■ **TASK PROMPT**
As soon as the line containing "How To Cancel (103, 1648)" appears in the material below, start returning lines exactly, and end with the line containing "Airlines Assistants Deals (108, 2088)".

■ **MATERIAL FOR THIS TASK**

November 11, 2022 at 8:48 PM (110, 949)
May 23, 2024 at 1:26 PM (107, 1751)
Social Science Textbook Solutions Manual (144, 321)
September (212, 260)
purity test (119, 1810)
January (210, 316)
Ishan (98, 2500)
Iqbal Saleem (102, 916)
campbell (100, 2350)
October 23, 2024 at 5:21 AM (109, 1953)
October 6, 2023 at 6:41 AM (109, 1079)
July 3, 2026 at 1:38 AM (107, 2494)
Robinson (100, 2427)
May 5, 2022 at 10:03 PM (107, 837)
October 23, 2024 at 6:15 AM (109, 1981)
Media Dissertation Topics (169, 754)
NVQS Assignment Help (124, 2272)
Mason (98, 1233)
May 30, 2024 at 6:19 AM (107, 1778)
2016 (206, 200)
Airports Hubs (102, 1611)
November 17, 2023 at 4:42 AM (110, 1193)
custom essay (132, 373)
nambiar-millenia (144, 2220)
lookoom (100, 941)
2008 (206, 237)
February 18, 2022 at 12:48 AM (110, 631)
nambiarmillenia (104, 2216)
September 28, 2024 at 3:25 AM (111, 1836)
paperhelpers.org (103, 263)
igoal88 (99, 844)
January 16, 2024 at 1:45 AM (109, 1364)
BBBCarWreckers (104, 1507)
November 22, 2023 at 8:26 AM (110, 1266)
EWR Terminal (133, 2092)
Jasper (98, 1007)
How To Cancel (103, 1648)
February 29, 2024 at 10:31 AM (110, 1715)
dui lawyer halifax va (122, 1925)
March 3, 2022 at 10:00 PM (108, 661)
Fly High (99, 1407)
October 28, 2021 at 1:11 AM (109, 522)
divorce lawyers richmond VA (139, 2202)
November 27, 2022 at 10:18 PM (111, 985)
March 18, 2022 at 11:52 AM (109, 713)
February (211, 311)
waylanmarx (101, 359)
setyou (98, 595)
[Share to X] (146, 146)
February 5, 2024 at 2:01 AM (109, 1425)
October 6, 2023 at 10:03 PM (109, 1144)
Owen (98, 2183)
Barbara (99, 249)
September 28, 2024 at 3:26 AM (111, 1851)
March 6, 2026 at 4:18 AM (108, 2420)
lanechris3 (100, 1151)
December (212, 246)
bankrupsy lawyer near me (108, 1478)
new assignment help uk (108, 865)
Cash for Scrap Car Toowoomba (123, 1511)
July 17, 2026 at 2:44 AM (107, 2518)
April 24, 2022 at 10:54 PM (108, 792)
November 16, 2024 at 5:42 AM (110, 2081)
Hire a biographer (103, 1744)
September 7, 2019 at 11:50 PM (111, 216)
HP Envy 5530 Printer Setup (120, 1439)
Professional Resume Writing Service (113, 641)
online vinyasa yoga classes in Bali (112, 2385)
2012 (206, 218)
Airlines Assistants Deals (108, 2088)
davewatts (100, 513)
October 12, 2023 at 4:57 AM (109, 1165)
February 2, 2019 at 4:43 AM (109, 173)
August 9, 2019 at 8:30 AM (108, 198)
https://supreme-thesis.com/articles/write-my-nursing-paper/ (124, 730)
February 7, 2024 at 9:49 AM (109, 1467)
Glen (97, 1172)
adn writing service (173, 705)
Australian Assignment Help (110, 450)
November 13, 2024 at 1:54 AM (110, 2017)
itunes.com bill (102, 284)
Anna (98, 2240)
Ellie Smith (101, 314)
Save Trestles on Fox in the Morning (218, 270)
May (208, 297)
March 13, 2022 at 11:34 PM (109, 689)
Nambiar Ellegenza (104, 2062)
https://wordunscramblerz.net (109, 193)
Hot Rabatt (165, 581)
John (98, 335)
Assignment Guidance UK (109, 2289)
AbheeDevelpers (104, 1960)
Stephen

■ **WRITTEN RESPONSE**
How To Cancel (103, 1648)
February 29, 2024 at 10:31 AM (110, 1715)
dui lawyer halifax va (122, 1925)
March 3, 2022 at 10:00 PM (108, 661)
Fly High (99, 1407)
October 28, 2021 at 1:11 AM (109, 522)
divorce lawyers richmond VA (139, 2202)
November 27, 2022 at 10:18 PM (111, 985)
March 18, 2022 at 11:52 AM (109, 713)
February (211, 311)
waylanmarx (101, 359)
setyou (98, 595)
[Share to X] (146, 146)
February 5, 2024 at 2:01 AM (109, 1425)
October 6, 2023 at 10:03 PM (109, 1144)
Owen (98, 2183)
Barbara (99, 249)
September 28, 2024 at 3:26 AM (111, 1851)
March 6, 2026 at 4:18 AM (108, 2420)
lanechris3 (100, 1151)
December (212, 246)
bankrupsy lawyer near me (108, 1478)
new assignment help uk (108, 865)
Cash for Scrap Car Toowoomba (123, 1511)
July 17, 2026 at 2:44 AM (107, 2518)
April 24, 2022 at 10:54 PM (108, 792)
November 16, 2024 at 5:42 AM (110, 2081)
Hire a biographer (103, 1744)
September 7, 2019 at 11:50 PM (111, 216)
HP Envy 5530 Printer Setup (120, 1439)
Professional Resume Writing Service (113, 641)
online vinyasa yoga classes in Bali (112, 2385)
2012 (206, 218)
Airlines Assistants Deals (108, 2088)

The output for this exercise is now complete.